Kaelen was a captain of the watch who survived the onslaught. His heart was a stone of grief in his chest. He climbed to the highest peak overlooking the plain, a great spire of black, glassy rock, and there he swore an oath not upon the names of gods, but upon the memory of the fallen. He swore that never again would a warning arrive too late.

For a year and a day, Kaelen remained on the Glass Mountain. He knew that a message of peril must be as swift as the thought of the man who sees it. He sat in silent meditation, focusing all his will, all his sorrow, and all his sense of duty into a single, pure concept: DANGER. He learned to cast this thought from his mind, a telepathic signal that struck the hearts of his brothers in the city below not as a word, but as a jolt of pure, cold urgency. This was the first telepathic alarm.

He knew also that the warning must have a voice, a sound that could cut through the howl of the wind and the clamor of battle. He listened to the shriek of the mountain hawks and the sharp crack of stone splitting in a frost. From these, he crafted a series of urgent, staccato cries. They were not words for “enemy” or “attack,” but pure, unmistakable signals of alarm. A sharp, piercing cry for danger from the sky; a rapid, guttural burst for a threat on the ground.
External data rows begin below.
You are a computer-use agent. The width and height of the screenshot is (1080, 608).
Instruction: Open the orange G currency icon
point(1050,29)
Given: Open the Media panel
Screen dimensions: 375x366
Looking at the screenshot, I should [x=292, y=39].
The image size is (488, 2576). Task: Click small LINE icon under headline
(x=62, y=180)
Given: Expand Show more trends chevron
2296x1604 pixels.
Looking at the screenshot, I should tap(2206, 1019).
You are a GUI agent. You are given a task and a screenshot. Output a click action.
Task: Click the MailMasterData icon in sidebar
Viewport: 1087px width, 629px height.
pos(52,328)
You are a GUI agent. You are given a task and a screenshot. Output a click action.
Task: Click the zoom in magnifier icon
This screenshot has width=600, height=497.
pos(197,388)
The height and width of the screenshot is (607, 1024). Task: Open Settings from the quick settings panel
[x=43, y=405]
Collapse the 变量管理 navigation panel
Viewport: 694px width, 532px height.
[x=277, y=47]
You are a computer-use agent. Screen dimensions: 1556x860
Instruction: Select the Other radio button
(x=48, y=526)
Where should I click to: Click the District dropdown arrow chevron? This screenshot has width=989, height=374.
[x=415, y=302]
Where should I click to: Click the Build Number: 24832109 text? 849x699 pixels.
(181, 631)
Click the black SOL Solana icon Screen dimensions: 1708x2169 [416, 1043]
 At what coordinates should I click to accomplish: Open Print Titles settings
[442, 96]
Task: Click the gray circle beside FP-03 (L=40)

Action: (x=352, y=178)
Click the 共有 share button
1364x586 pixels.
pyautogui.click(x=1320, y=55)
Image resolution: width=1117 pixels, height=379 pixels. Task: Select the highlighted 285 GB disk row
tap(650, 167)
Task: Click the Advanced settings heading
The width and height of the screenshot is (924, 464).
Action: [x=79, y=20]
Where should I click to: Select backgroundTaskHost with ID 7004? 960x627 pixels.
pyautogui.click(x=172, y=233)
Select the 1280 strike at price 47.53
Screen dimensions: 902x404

And for the sentinels who stood on distant watchtowers, he devised a language for the eyes. He took a polished shield and learned to flash the sun’s light in a distinct pattern. He created a grammar of the body, a series of sharp, recognizable hand signals that could be seen from miles away. These were not the slow gestures of conversation, but the swift, unambiguous signals of imminent peril.

When Kaelen descended from the mountain, he brought not a request for new laws or higher walls, but a new language. He taught this tongue, Alarion, the Language of the Alarm, to a new order of protectors, the Sentinels. It was a language they practiced daily but prayed they would never use. It was never written, for it was a language of the living moment, a tool for survival. To speak it was to feel a surge of adrenaline, a sacred and terrible duty to be the first to know, and the first to warn.

Moral of the story: A warning given a moment too late is the same as no warning at all.